American journalist (born 1956)

Andrew L. Chaikin (born June 24, 1956) is an American author, speaker and science journalist. He lives in Vermont.

He is the author of A Man on the Moon, a detailed description of the Apollo missions to the Moon. This book formed the basis for From the Earth to the Moon, a 12-part HBO miniseries.

From 1999 to 2001, Chaikin served as executive editor for space and science at Space.com. From 2008 to 2011, he was a faculty member for Montana State University in Bozeman, Montana. In 2013, he wrote and performed the narration on a NASA video re-creating the taking of the famous Earthrise photo during the Apollo 8 mission.

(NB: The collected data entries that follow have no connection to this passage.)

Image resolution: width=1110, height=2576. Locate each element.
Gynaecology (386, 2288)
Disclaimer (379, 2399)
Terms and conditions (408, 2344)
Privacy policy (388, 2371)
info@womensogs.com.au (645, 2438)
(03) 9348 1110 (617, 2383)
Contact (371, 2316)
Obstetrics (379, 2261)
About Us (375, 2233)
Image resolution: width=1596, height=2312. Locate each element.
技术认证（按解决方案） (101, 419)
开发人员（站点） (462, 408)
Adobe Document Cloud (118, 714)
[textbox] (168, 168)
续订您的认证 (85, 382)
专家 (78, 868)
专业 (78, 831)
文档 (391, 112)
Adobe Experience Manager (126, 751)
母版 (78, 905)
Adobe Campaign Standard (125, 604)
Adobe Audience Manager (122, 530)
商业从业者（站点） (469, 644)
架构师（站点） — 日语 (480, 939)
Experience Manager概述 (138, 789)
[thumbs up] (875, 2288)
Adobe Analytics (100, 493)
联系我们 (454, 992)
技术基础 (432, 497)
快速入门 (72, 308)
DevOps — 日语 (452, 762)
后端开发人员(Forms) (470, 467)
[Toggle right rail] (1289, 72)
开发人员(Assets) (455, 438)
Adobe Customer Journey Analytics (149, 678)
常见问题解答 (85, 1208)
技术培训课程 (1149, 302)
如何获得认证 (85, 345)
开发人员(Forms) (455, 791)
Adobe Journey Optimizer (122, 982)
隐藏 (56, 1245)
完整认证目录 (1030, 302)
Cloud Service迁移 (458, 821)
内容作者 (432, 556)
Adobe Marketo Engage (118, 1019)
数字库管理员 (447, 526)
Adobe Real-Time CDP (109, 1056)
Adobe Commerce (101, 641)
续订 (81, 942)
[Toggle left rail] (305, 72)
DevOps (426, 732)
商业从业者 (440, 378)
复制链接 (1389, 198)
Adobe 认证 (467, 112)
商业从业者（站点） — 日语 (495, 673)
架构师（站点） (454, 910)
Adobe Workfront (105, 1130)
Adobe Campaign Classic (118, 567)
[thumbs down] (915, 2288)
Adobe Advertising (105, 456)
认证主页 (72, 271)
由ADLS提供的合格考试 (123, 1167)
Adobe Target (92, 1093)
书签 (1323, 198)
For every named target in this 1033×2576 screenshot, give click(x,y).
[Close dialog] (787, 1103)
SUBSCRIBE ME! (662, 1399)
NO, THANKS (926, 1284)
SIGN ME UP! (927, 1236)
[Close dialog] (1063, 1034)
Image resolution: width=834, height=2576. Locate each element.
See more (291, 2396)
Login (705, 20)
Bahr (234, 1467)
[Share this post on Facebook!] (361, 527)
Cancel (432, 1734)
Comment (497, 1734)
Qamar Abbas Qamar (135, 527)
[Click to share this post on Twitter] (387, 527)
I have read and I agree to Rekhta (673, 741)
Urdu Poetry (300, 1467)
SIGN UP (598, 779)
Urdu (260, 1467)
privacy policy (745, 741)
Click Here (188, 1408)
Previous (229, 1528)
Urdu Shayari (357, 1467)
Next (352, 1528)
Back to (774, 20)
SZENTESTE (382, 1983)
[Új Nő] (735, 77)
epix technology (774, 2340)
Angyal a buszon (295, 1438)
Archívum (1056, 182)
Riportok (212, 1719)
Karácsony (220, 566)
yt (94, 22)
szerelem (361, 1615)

His book A Man on the Moon: One Giant Leap states that he grew up in Great Neck, New York, and, while studying geology at Brown University, worked at the NASA/Caltech Jet Propulsion Laboratory on the Viking program.

== Bibliography ==

- Chaikin, Andrew L. (1981). "Temporal changes in the Cerberus region of Mars: Mariner 9 and Viking comparisons"
- Beatty, J. Kelly (1981). "The New Solar System"
- Chaikin, Andrew (1992). "When Dinosaurs Walked"
- Chaikin, Andrew (1994). "A Man on the Moon: The Voyages of the Apollo Astronauts"
- Chaikin, Andrew (1997). "Air and Space: The National Air and Space Museum Story of Flight"
- Chaikin, Andrew (1998). "Apollo: An Eyewitness Account"
- Chaikin, Andrew (1999). "A Man on the Moon: One Giant Leap"
- Light, Michael (1999). "Full Moon"
- Chaikin, Andrew (2001). "Josh Simpson: Glass Artist"
- Chaikin, Andrew (2004). "Space: A History of Space Exploration in Photographs"
- Chaikin, Andrew (2007). "A Man on the Moon: The Voyages of the Apollo Astronauts"
- Chaikin, Andrew (2008). "A Passion for Mars: Intrepid Explorers of the Red Planet"
- Chaikin, Andrew (2009). "Mission Control, This is Apollo: The Story of the First Voyages to the Moon"
- Chaikin, Andrew (2009). "Voices from the Moon: Apollo Astronauts Describe Their Lunar Experiences"

==Cameo appearance==
In the HBO miniseries From the Earth to the Moon, Chaikin made a brief appearance in pseudo-documentary footage in the first episode as the host of Meet the Press.